The promise of Artificial Intelligence in the data sector has always been simplicity: the ability for a business executive to ask a question in natural language and receive an accurate answer, without needing to know SQL or the labyrinthine structure of a data warehouse. However, reality is proving to be far more complex. A recent analysis of the experience at Miro, the well-known collaboration platform, sheds light on a critical obstacle: AI agents, no matter how sophisticated, often "hallucinate" when trying to join data tables in large-scale environments.
The Gap Between Model and Reality
In Miro's case, the data team attempted to connect AI agents directly to the company's Snowflake environment. The result was disappointing: the agents provided incorrect answers more than 65% of the time. The problem wasn't rooted in the language processing capabilities of the model (such as GPT-4 or Claude 3), but in the complete absence of context. With more than 10,000 tables and no clear "semantic layer" to guide query routing, the agents had no way of knowing which data asset was the correct one for each specific case.

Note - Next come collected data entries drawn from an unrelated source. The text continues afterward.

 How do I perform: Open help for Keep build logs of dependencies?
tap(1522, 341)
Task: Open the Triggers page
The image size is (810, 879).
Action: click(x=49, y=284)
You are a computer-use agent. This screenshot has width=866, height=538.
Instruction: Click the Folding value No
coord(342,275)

Imagine a librarian who is fluent in every language in the world but finds themselves in a library with millions of unmarked books where the covers have been removed. They can read the texts, but they don't know where to look to find the specific information requested. This is exactly what happens with LLMs (Large Language Models) when faced with corporate data accumulated over years, often with ambiguous table names and overlapping fields.
The Join Hallucination and the Importance of Logs
The most common error for AI agents is the "join hallucination." When an agent is asked to answer a question requiring data from different tables, it often invents relationships that don't exist or uses the wrong keys for the connection. For example, it might try to join a sales table with a customer table using a field that seems logical but is deprecated or contains incomplete data.

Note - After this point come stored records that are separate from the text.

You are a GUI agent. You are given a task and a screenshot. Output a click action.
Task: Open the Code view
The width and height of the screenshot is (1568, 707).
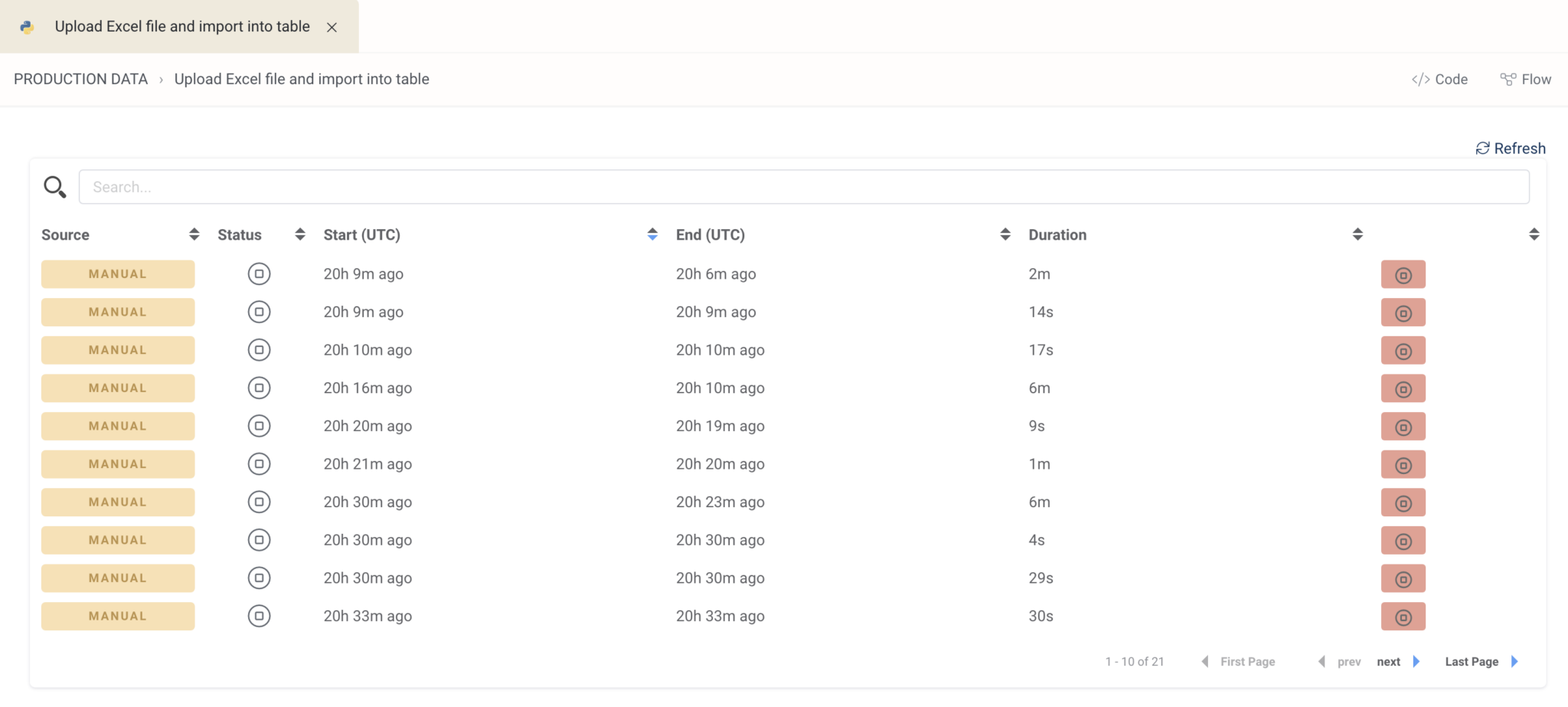(1439, 80)
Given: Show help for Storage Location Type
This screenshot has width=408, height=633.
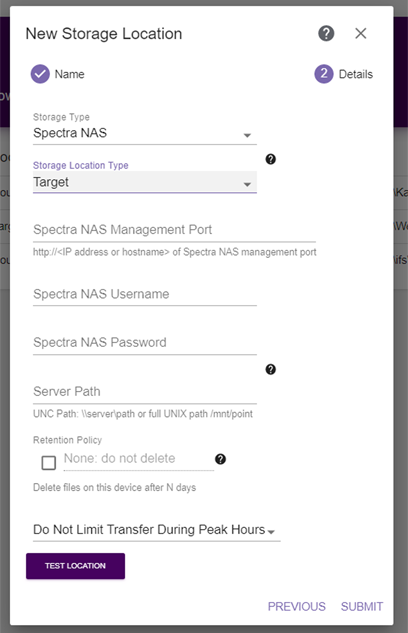Looking at the screenshot, I should click(270, 159).
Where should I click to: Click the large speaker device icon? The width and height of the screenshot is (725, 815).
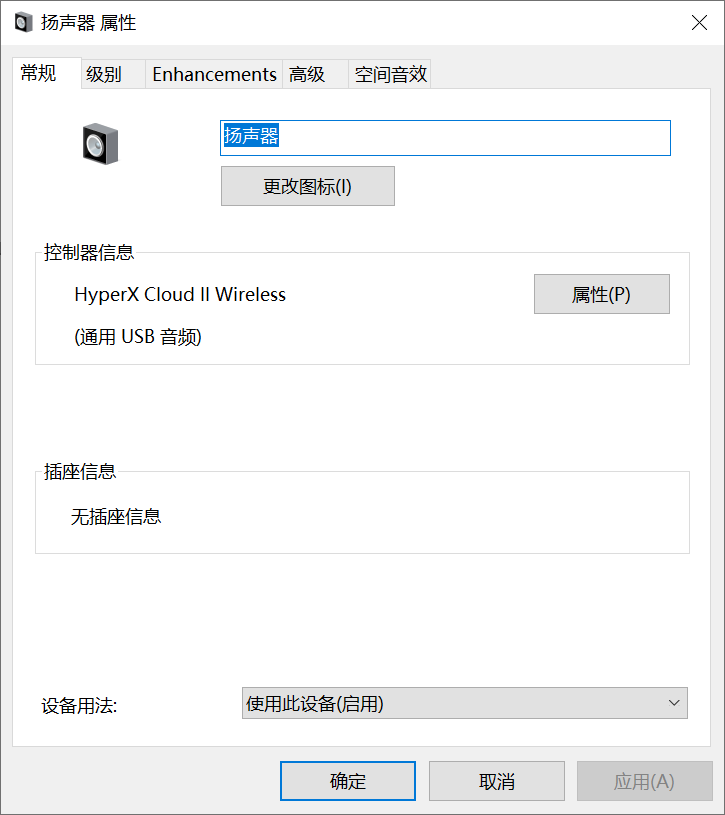click(100, 144)
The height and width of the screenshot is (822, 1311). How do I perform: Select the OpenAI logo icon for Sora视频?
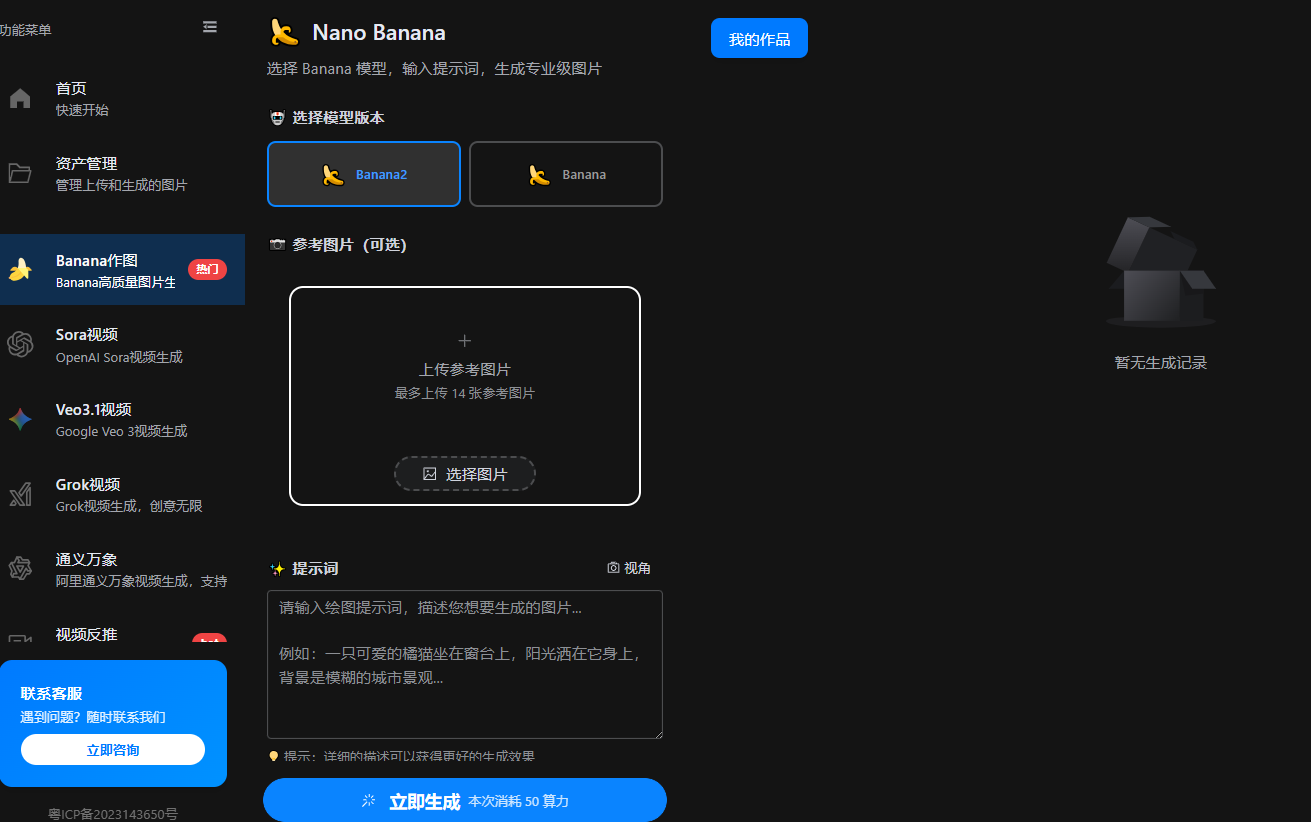click(20, 344)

The solution, as highlighted by Miro's experience, lies not in training larger models, but in leveraging SQL query logs. These logs represent the "footprint" of human intelligence within the organization. They contain thousands of queries written by experienced data analysts and show exactly how tables are joined in practice. The logs act as a roadmap revealing the actual structure and usage of data, beyond formal (and often incomplete) metadata.
From Text-to-SQL to Context-Aware SQL
The transition from simple "Text-to-SQL" (converting text to code) to "Context-Aware SQL" (code with context awareness) is the next major step. Using techniques like RAG (Retrieval-Augmented Generation) over historical query logs, AI agents can now "look" at how their human counterparts solved similar problems in the past. If an analyst has successfully joined Table A with Table B a thousand times using the 'user_id' key, the AI agent can learn this pattern and replicate it.
- Error Reduction: Using logs can reduce the failure rate from 65% to single digits.
- Automated Documentation: Logs can help automatically generate a semantic layer, saving data engineers months of manual work.
- Data Democratization: When AI understands the context, non-technical users can finally trust the answers they receive.
Strategic Significance for Businesses
For businesses investing in infrastructure like Snowflake or Databricks, this discovery is a game-changer. Value is no longer found just in the data itself, but in the knowledge of how that data is used. Organizations that manage to organize and feed their SQL logs into their AI systems will gain a significant competitive advantage. It is no longer an arms race for the best AI model, but a race to organize corporate knowledge.
"Context is king. Without it, AI is just a very fast way to get the wrong answers," industry analysts note.
In conclusion, the Miro case teaches us that artificial intelligence needs human experience—as recorded in the traces of code we leave behind—to function correctly. SQL, a language many thought would be replaced by AI, ultimately proves to be the essential "fuel" for the very survival and accuracy of AI in the business world.